Friday, August 13, 2010

August Mars Hoax

I am an amateur astronomer, and so each year I am approached by a dozen or so people and asked if Mars is really going to appear as big as the full moon in August. The answer is no, it will not be. Why do people think so each year?

There are two ways to describe the size of an object. One is to give its actual size, in miles, for instance. Mars' actual size is about 4200 miles in diameter. However, unless you are standing on Mars that doesn't really help you understand how big it looks. So astronomers measure size by stating how many degrees in angle you'd have to turn from one side to the other. This is the angular size of the object.
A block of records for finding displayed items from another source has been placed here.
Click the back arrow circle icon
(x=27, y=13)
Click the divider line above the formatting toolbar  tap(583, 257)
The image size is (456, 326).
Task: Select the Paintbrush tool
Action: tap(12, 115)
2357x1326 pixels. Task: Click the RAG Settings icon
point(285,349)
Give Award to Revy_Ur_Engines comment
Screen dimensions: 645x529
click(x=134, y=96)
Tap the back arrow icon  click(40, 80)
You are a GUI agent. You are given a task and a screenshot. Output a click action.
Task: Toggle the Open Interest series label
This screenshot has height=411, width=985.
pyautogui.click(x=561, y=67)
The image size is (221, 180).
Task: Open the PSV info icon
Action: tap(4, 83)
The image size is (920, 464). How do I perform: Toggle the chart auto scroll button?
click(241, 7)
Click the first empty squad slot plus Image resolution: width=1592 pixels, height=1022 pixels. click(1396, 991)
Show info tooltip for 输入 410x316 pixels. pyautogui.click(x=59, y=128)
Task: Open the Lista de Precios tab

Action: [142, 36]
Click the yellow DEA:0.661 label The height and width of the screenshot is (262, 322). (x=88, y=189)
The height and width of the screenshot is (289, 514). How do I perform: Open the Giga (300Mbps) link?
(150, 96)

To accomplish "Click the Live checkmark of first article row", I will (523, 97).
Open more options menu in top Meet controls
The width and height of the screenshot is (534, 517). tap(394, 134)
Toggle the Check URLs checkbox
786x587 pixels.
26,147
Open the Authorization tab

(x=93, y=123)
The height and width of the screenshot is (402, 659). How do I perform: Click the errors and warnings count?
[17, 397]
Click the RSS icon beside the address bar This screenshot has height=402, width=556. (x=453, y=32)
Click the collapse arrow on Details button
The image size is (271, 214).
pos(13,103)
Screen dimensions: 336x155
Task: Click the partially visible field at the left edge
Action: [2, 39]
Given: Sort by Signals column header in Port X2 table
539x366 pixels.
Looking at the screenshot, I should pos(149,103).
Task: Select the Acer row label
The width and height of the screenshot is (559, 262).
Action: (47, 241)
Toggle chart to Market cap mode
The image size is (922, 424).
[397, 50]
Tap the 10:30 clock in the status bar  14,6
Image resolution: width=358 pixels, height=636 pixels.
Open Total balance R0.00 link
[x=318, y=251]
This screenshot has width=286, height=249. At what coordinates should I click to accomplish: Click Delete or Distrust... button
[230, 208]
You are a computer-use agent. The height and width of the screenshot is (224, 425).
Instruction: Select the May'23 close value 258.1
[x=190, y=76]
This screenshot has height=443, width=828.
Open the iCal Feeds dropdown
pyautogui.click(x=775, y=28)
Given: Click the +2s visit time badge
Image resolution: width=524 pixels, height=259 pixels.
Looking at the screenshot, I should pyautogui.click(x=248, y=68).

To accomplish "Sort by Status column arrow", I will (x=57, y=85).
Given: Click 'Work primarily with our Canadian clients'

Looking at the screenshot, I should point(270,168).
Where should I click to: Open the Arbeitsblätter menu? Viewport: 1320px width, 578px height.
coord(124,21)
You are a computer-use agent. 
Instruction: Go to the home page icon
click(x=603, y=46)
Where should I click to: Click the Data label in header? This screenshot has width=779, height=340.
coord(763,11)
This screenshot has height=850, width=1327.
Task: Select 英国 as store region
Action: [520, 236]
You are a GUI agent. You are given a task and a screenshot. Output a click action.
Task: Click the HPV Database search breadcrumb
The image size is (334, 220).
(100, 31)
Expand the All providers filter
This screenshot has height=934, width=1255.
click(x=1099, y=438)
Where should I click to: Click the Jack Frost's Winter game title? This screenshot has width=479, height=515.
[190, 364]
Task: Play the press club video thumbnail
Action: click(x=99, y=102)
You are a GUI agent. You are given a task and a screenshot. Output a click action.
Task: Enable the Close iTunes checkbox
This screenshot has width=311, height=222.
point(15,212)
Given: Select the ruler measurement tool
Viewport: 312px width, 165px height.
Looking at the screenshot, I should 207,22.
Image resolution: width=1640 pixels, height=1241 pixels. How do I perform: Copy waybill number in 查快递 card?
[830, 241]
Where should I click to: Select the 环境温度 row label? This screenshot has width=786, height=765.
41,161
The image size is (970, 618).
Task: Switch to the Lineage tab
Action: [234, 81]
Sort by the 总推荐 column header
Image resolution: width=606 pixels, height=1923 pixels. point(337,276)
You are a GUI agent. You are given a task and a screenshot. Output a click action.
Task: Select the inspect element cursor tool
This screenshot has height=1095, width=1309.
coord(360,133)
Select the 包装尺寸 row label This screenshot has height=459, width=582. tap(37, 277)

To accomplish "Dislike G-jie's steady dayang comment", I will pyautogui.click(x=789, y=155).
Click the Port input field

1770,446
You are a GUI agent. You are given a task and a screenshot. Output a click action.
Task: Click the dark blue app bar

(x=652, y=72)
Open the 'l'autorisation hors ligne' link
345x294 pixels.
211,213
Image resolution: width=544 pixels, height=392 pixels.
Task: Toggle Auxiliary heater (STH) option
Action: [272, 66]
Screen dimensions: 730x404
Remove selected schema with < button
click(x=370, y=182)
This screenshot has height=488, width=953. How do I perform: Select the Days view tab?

In 2003, Mars made its closest approach to Earth in many thousands of years. At that time Mars had an angular size of about 24 arc-seconds. How big is that? We're familiar with measuring angles in degrees. Ninety degrees is a right angle. However, even one degree is too big to be useful for describing the size of many astronomical objects. A degree is broken up into 60 arc-minutes. Each arc-minute is further divided into 60 arc-seconds. So 1 arc-second is 1/3600 of one degree.

So where did this "as big as the full moon" come from? In 2003, when Mars was 24 arc-seconds in angular size, if it were viewed through a telescope at 75x, it would appear to the observer through the telescope to be the same size as the moon would look without a telescope (the full moon as seen from Earth is about 30 arc-minutes or 1/2 degree in angular size). Someone misunderstood and it snowballed from there.

Where did August 27th come from? That was the day of the closest approach in 2003. However, Mars was close to that angular size for weeks before and after. The "one day only" was another misunderstanding.

The interesting thing is that Mars has a close approach (called an opposition) every 2 years and 2 months, so not only is the hoax extravagant in its claims of size and duration, but it has been around every year, even in years when Mars wasn't visible at all in August.

Such was the case several years ago when my mother called me about the Mars story to ask if I were going to view it. I was curious, since my mother doesn't "do" email. She had read it in her local paper! I won't name the paper, but there was the story, printed straight from the email. Apparently, they staff of that newspaper (and not a hokey one, but a "real" New York newspaper) didn't think to check the source or ask an astronomer before printing the sensational story.

Did I view Mars during that approach in 2003? You betcha. Right from my backyard. But I have to say it was not as spectacular as you might imagine. Next time you are out during a full moon look up. How much can you actually see on the moon? Now imagine a dull orange ball that size, with very faint fuzzy markings, and you'll get an idea of the reality of looking at Mars through a telescope in August 2003. In fact, I've taken an image of Mars and degraded it to look like I remember Mars looking through my telescope in 2003. A far cry from the highly processed images we typically see on the web!